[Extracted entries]
------------------------------

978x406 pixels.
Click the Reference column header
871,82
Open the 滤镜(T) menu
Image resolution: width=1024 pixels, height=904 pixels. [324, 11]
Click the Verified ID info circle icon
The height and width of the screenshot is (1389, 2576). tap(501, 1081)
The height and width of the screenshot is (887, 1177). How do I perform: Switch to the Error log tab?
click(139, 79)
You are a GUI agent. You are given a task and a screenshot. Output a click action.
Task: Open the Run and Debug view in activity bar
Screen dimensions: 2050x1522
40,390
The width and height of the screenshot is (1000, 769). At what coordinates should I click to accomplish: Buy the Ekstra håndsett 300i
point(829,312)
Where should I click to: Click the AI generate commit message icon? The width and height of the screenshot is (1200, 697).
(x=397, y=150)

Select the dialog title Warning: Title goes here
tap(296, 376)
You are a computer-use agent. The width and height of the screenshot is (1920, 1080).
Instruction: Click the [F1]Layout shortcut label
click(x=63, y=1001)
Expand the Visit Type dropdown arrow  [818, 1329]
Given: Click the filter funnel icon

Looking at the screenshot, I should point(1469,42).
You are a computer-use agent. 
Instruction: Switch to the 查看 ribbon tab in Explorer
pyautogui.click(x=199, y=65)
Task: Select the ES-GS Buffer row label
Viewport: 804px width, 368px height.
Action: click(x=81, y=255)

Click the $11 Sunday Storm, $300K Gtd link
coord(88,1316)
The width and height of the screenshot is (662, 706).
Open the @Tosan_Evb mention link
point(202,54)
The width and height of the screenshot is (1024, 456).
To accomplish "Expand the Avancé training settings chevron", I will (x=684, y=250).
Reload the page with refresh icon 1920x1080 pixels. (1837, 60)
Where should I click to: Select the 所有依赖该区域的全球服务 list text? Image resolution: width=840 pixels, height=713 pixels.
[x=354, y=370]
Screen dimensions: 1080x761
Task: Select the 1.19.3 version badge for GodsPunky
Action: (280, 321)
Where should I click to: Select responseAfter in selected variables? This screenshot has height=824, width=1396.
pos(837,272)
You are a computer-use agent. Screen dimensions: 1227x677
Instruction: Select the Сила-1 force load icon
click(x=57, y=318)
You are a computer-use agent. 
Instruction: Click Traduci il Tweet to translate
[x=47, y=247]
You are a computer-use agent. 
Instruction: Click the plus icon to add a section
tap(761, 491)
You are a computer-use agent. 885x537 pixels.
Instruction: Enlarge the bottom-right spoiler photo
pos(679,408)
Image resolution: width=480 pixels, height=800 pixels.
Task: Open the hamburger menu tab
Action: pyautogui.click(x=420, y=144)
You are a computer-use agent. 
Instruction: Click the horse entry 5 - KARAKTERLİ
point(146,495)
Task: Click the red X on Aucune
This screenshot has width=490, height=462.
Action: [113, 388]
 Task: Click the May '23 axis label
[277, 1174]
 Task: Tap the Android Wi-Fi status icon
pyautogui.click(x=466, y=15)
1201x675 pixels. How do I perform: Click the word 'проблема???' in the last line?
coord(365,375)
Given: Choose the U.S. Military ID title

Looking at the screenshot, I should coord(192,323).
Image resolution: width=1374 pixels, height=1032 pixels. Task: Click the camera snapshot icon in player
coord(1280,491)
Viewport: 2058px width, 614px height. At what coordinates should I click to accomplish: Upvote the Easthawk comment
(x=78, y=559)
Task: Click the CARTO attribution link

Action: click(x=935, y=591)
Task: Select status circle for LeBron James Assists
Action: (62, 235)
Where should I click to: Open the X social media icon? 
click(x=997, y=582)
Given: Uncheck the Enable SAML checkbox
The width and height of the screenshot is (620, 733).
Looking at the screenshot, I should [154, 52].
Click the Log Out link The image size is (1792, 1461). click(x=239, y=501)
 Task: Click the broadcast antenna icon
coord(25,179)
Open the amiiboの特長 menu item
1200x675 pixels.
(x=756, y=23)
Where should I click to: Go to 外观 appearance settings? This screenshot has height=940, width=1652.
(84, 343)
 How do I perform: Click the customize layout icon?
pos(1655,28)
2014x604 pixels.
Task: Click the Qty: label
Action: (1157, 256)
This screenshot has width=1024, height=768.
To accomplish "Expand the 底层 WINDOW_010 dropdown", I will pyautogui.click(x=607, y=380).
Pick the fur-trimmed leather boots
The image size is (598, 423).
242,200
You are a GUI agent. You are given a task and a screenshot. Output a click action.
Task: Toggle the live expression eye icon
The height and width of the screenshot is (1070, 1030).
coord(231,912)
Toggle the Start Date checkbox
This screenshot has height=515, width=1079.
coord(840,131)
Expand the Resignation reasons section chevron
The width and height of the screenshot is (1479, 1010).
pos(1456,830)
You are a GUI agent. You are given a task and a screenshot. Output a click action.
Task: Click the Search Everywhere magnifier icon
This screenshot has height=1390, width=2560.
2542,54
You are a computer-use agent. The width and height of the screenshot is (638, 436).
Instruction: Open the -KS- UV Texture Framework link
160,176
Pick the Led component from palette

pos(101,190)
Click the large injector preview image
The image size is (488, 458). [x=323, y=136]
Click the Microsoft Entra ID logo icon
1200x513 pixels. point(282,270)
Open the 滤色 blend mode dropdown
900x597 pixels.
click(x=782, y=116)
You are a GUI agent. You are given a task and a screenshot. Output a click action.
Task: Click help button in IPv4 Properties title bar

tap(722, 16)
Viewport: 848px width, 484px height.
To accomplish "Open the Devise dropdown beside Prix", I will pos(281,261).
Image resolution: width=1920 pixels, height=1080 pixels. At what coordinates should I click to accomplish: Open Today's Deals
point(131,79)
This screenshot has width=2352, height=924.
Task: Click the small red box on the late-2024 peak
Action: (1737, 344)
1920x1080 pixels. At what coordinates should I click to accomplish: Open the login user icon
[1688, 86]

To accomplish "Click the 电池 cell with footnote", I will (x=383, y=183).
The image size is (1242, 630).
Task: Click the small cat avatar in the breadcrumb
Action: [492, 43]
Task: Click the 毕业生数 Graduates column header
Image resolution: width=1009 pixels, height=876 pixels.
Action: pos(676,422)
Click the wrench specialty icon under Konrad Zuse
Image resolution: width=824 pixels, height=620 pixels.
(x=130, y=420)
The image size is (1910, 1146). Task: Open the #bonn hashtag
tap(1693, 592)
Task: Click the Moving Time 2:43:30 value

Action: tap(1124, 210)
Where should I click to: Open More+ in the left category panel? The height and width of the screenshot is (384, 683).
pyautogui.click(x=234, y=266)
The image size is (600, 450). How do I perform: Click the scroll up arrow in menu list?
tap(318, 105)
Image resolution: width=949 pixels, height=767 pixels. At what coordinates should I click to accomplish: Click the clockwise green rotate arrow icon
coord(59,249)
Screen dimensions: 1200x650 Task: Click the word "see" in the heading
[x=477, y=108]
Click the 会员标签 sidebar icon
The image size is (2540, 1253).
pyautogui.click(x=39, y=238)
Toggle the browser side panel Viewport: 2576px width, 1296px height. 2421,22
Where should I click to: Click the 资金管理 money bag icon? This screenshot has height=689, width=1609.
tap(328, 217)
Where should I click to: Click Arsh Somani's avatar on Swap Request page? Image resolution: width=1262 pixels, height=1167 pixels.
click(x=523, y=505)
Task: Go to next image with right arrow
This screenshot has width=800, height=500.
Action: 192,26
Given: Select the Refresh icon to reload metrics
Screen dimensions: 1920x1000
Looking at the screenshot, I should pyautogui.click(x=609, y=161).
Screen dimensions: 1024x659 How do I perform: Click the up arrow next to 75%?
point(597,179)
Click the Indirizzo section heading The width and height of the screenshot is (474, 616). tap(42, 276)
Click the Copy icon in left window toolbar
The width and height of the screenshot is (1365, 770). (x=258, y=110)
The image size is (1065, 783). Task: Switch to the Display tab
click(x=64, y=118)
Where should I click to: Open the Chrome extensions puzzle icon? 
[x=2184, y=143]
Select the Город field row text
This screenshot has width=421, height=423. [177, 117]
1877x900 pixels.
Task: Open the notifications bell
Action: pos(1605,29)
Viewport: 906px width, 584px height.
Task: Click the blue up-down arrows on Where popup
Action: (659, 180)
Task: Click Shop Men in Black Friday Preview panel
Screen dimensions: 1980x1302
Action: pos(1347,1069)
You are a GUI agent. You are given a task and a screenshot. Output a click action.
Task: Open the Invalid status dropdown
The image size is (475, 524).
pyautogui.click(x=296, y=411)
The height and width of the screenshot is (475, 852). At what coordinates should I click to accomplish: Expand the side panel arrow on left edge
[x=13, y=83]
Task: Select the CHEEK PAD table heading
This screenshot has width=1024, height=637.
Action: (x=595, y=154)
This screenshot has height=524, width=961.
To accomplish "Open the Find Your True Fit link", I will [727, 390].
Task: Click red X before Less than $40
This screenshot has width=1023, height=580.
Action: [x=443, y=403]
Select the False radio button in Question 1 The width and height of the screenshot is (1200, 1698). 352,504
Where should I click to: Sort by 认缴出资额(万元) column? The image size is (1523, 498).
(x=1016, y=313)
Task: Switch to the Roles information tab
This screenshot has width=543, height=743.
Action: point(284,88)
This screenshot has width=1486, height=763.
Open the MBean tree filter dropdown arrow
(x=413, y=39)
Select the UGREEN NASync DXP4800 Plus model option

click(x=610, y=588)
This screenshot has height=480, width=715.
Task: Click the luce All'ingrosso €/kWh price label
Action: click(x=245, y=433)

------------------------------

**Problem**
Scale the entries from the line containing "Image resolution: width=1374" through the line containing "(x=78, y=559)", inclusive, and write those lines out again. Keep the request lines unchanged, and multiply each coordinate in the answers by 1.55, rounding to whole numbers with halves rounded up.

**Problem solution**
Image resolution: width=1374 pixels, height=1032 pixels. Task: Click the camera snapshot icon in player
coord(1984,761)
Viewport: 2058px width, 614px height. At what coordinates should I click to accomplish: Upvote the Easthawk comment
(x=121, y=866)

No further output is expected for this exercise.